Mutter Hannelore als wichtiges Regulativ

Peter Kohl äußert sich auch über seinen Vater als Politiker. Helmut Kohl sei ein Narzisst gewesen, dessen Ego kaum zu bändigen war. "Einen Narzissten in der Familie zu haben, erfordert von allen Beteiligten einen enormen Kraftaufwand." Nur seine Mutter sei ein wichtiges Regulativ gewesen. Hannelore Kohl habe ihrem Mann viele Dinge beigebracht, so im sozialen Umgang mit Menschen. "Meine Mutter zu heiraten war die erste und beste Personalentscheidung meines Vaters und der Ausgangspunkt einer bedeutenden Politikerkarriere."

Dass sein Vater 16 Jahre lang Bundeskanzler gewesen war, sieht sein jüngerer Sohn kritisch. Eine so lange Amtszeit sei "nicht gut für das Land". Er habe 1996 mit Helmut Kohl heftig darüber diskutiert, ob er 1998 noch einmal antreten sollte. "Mein Vater ließ sich davon nicht abbringen …" Peter Kohl, der nicht der CDU angehört, spricht sich für eine zweimal auf vier Jahre begrenzte Amtszeit für Bundeskanzler aus.

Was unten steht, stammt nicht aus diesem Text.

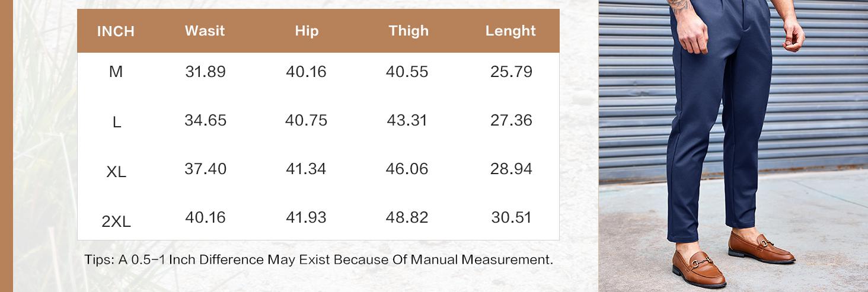The image size is (868, 292).
Task: Select the 2XL size row label
Action: (x=116, y=222)
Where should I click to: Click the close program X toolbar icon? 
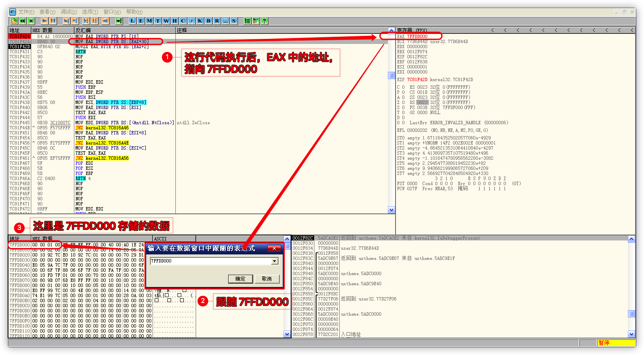point(31,21)
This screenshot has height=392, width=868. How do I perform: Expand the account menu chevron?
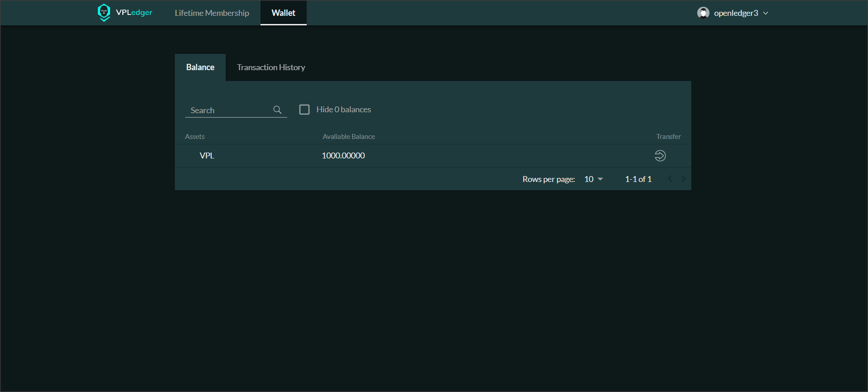tap(766, 13)
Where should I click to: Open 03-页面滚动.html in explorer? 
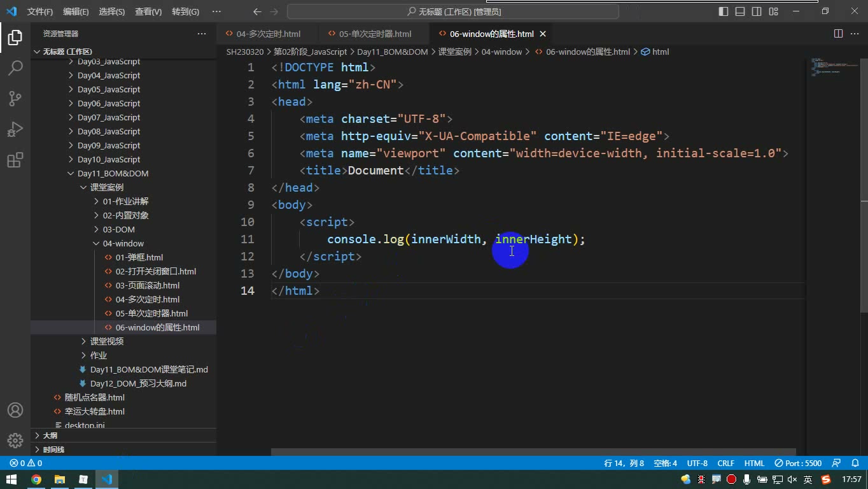[147, 285]
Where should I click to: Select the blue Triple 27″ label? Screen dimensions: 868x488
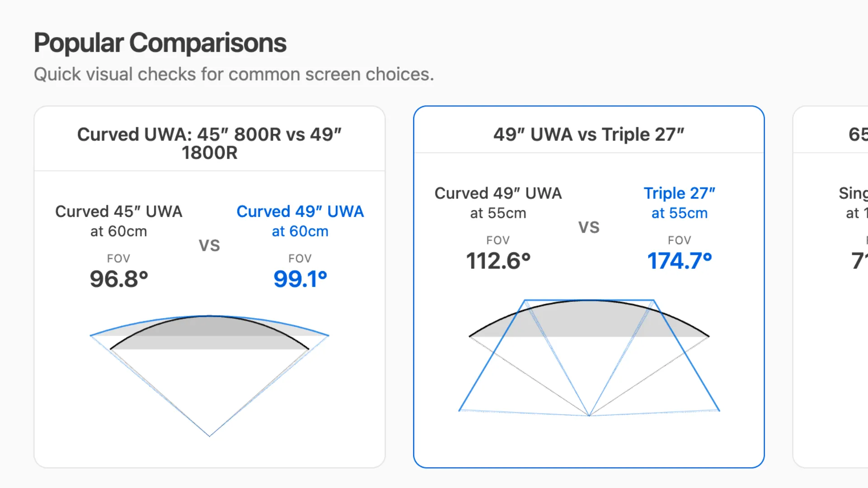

Unter Helmut Kohl wäre es allerdings nicht zum Aufstieg der AfD gekommen, ist sich Peter Kohl sicher. Er kritisiert Angela Merkel, die CDU weitgehend "sozialdemokratisiert" und damit Platz für die Rechten geschaffen zu haben. Unstrittig sei, dass Deutschland ein Einwanderungsgesetz brauche. Mit seinem Vater, der sich gegen die Vorstellung von Deutschland als Einwanderungsland sperrte, hätte er bei diesem Thema "über Kreuz gelegen".

Die Sache mit den Unterschriften

Peter Kohl spricht in dem "Zeit"-Interview noch ein brisantes Thema an: die Stasi-Akten seines Vaters. Ihm sei nach Helmut Kohls Tod die Akteneinsicht verweigert worden. Es gebe Verweis auf zwei Briefe, in denen der Altkanzler allen bis auf Maike Kohl-Richter das Recht zu Einsicht entziehe. "Ich habe beide Briefe akribisch mit anderen Schriftstücken verglichen, die ich von ihm aus den letzten Jahren habe", so Peter Kohl: "Und ich und der Rest der Familie bezweifeln, dass mein Vater diese Briefe unterzeichnet hat, geschweige denn, dass er den Inhalt dieser Briefe so wollte oder überhaupt kannte".

Das ist natürlich ein schwerwiegender Verdacht, den Peter Kohl äußert. Er will "das gerichtlich überprüfen lassen". Es gebe zudem Anhaltspunkte dafür, "dass auch weitere Dokumente, die von Helmut Kohl unterzeichnet sein sollen, nicht von ihm stammen".  Die Saga der Familie Kohl bleibt also spannend.